W tym tygodniu trafiłam  na ciekawy felieton, który przeniósł mnie do fascynujących wywiadów (linki w dalszej części, jest ich więcej i polecam wszystkie).
Z tyłu głowy siedziała mi myśl, że przecież wiem, że wydanie książki to ogrom pracy. Dopiero te wywiady uświadomiły mi jednak jak wielki. I jak ciężko, we współczesnych czasach, kiedy czytelnictwo (teoretycznie) zanika, kiedy tytułów jest multum (a co za tym idzie ciężko się przebić), kiedy koszty produkcji są małe, a cena skończonego produktu jest wysoka i kiedy na rynku dominują megastory narzucające ceny. Podziwiam wydawców, projektantówdrukarzy i dystrybutorów (oraz wszystkich zamieszanych w proces powstawania książek). Doceniam ich pracę. I nie buntuję się, że za książkę trzeba zapłacić tyle i tyle. Szkoda tylko, że większość tej sumy nie trafia ani do nich ani do autora. Moi koledzy studiujący filologię polską (dziękuję Krzysiu) od dłuższego czasu przekonują mnie do zakupu książek bezpośrednio w wydawnictwie i porzucenia megastorów i wielkich sklepów internetowych.  I chociaż przyznaję im rację po raz kolejny zamawiam książkę właśnie w megastorze i przeklinam wrodzone wygodnictwo i pseudopromocje (moja wina, moja wina).
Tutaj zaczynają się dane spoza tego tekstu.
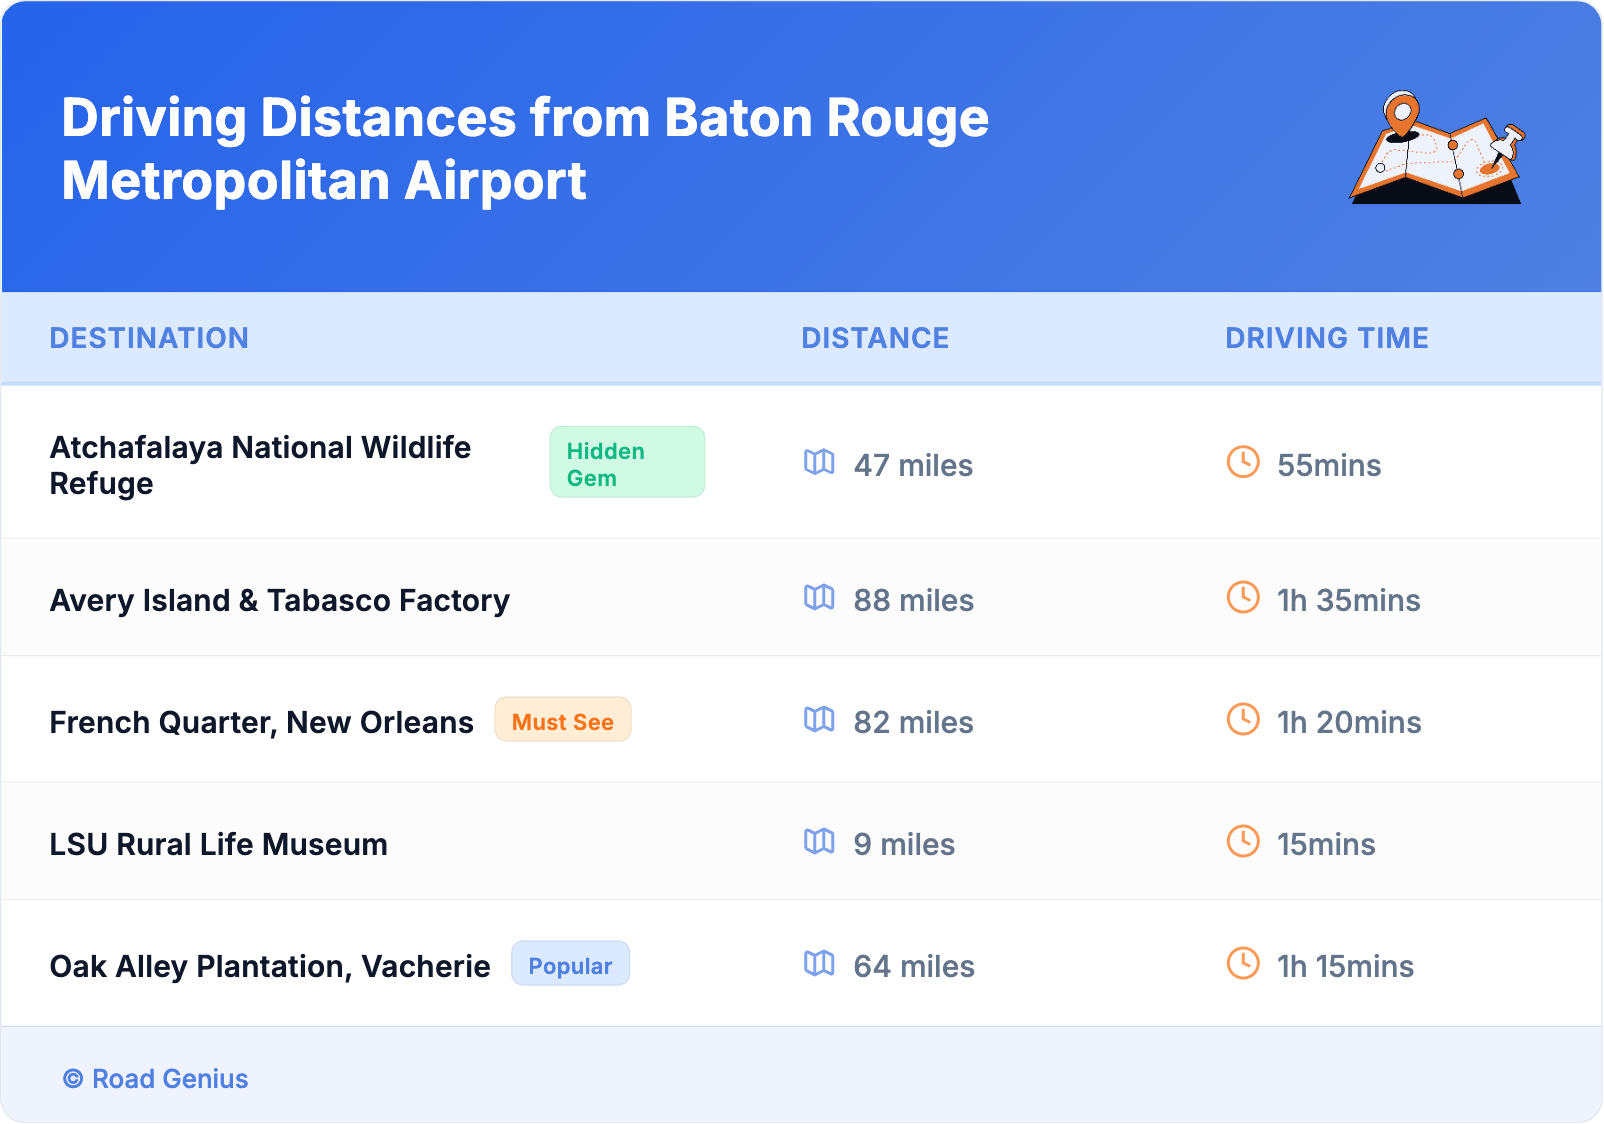Click the map icon beside 64 miles
This screenshot has width=1604, height=1124.
[x=819, y=964]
Wracając do wydań książek – są takie, które – przyznaję się bez bicia – kupiłam dla okładki. I nie żałuję. Są też takie książki, w których to co powiedział autor (mimo że ciekawe i sensowne) zostało zniszczone przez wydawcę. Pewnie zresztą pamiętacie dosyć głośną aferę, kiedy blogerka skrytykowała korektę książki, a wydawnictwo groziło pozwem sądowym. Takim autorom szczerze współczuję. Podoba mi się idea blogów zajmujących się recenzowaniem sposobów wydania. Bo chociaż to treść jest najważniejsza, miło jest mieć coś ładnego :)
Lubię też spójne koncepcje. Dużo moich książek stanowi serie. I chciałabym, żeby na półce wyglądały jako takie. Do szału doprowadza mnie, kiedy kupuję książkę w jednym wydaniu, seria jest później wznowiona, a jeszcze później wychodzi ostatni tom serii, ale tylko w nowym wydaniu. Aż mam ochotę krzyczeć (poniżej przykłady).



I moje ulubione wydania.

Na pierwszy ogień – Ania (wyd. Nasza Księgarnia, Warszawa 1990). 
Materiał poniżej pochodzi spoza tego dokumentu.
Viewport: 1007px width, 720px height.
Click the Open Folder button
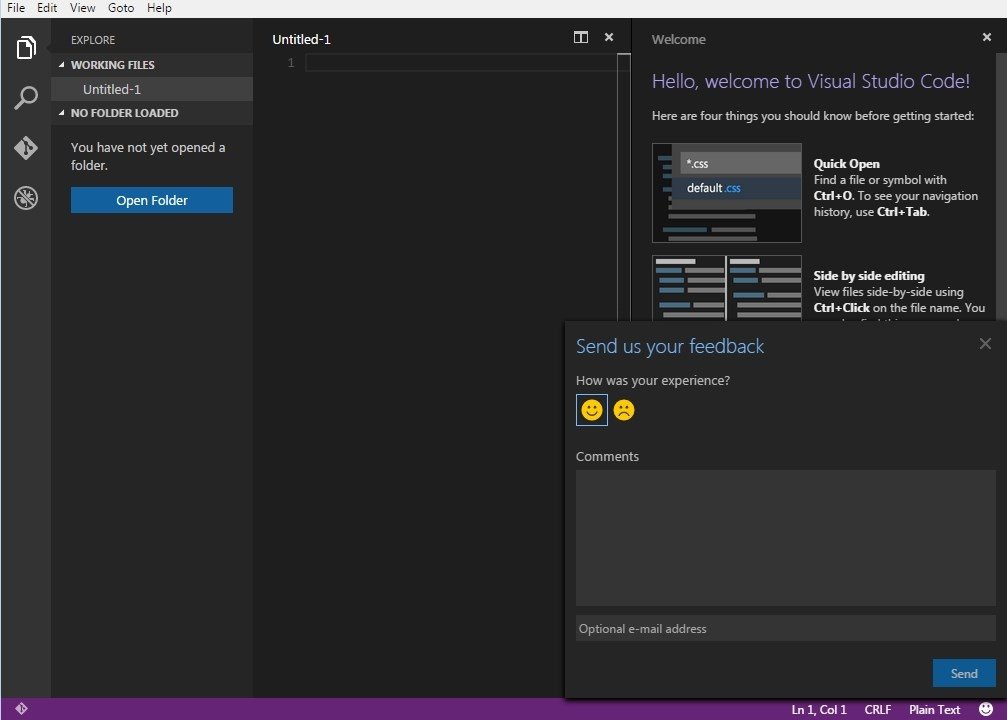151,200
Moja mama miała na półce całą serię, którą wyprowadzając się z domu bezczelnie sobie przywłaszczyłam. Akurat tą ze zdjęcia uwielbiam najbardziej – suknie ślubne działają na wyobraźnię J. Cała seria posiada także przepiękne strony tytułowe – nie da się nie zakochać. 

Dużym problemem jest fakt, że są to książki klejone, czyli że z czasem mogą się rozkleić i skończyć w częściach. Podobny problem mam ze wszystkimi publikacjami Państwowego Instytutu Wydawniczego. Kocham te wydania, szczególnie Sienkiewicza (m.in. Potop, PIW, Warszawa 1987) i Przeminęło z Wiatrem, ale rozpadają się w rękach. Moje koleżanki z pracy (Genialne Introligatorki) namawiają mnie do kupna książek szytych. Ale gdzie tu takie znaleźć?? Przy okazji rada dla posiadaczy czworonożnych przyjaciół - stare książki układajcie na wyższych półkach - niektóre skladniki starych klejów mają to do siebie, że pobudzają ślinianki piesków i mogą zostać zjedzone.
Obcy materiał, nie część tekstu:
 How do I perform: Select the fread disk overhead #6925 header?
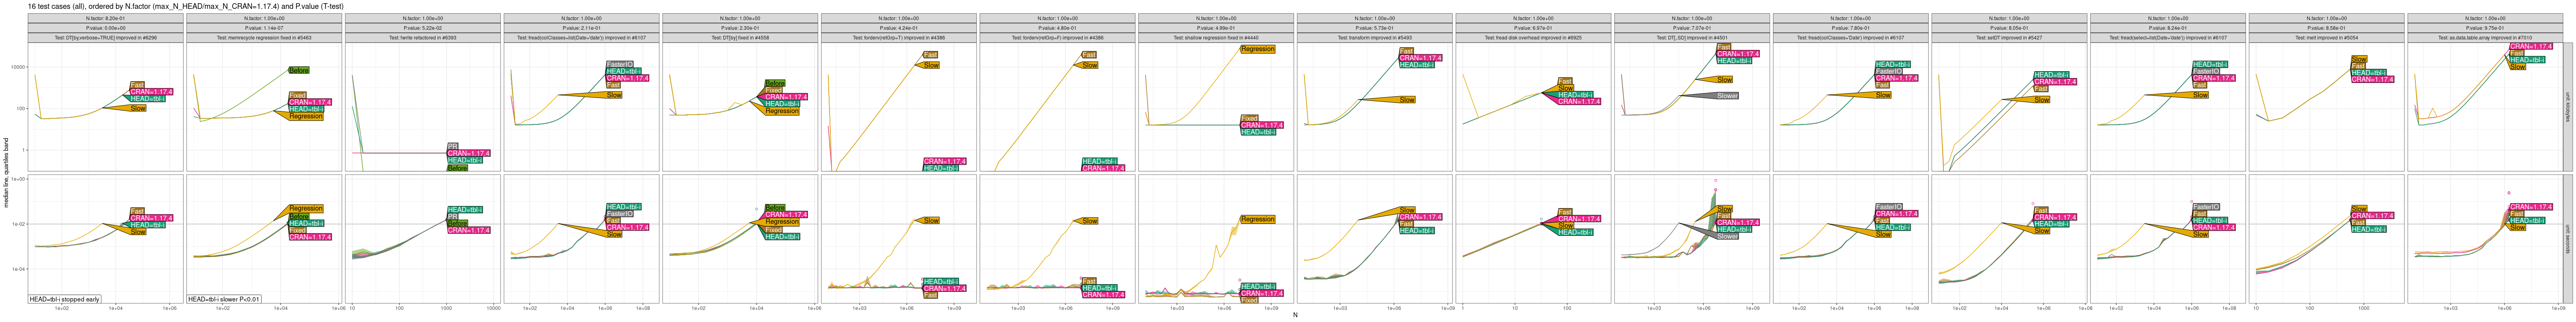1533,38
Trzecia książka to „Matrioszka Rosja” (wyd. Helion, Polska 2013), , która zauroczyła mnie okładką. Jest kolorowa i harmonijna  i świetnie oddaje ducha książki (którą nota bene gorąco polecam). I samo wydanie – mimo małych literek przejrzysta, czyta się świetnie.



Dalej seria „Kroniki dziedziców”(Galeria Książki, Kraków 2012). Piękne, miękkie okładki. Oprawa, która nie pozwala na łamie grzbietu. Cudo.




„Troje” (Wyd. Akurat, Warszawa 2014). Jako wydawnictwo nietypowe i przyciągające uwagę. Świetna okładka i … ciemne brzegi stron. Bardzo się wyróżnia. (Tak, tak, tą książkę kupiłam dla okładki).

I „last but not least” „Wiersze największej nadziei” (wyd. Unikat, Białystok 2003). Najpiękniejsza książka w mojej biblioteczce. W twardej oprawie, bardzo harmonijna i ogólnie cudowna. Tylko ta złota czcionka na okładce słabo widoczna. Mimo to zachwyca nie tylko z zewnątrz, ale i wewnątrz – ma śliczne ilustracje i bardzo czytelny układ.




A wy? Jakie wydania kochacie? I za co?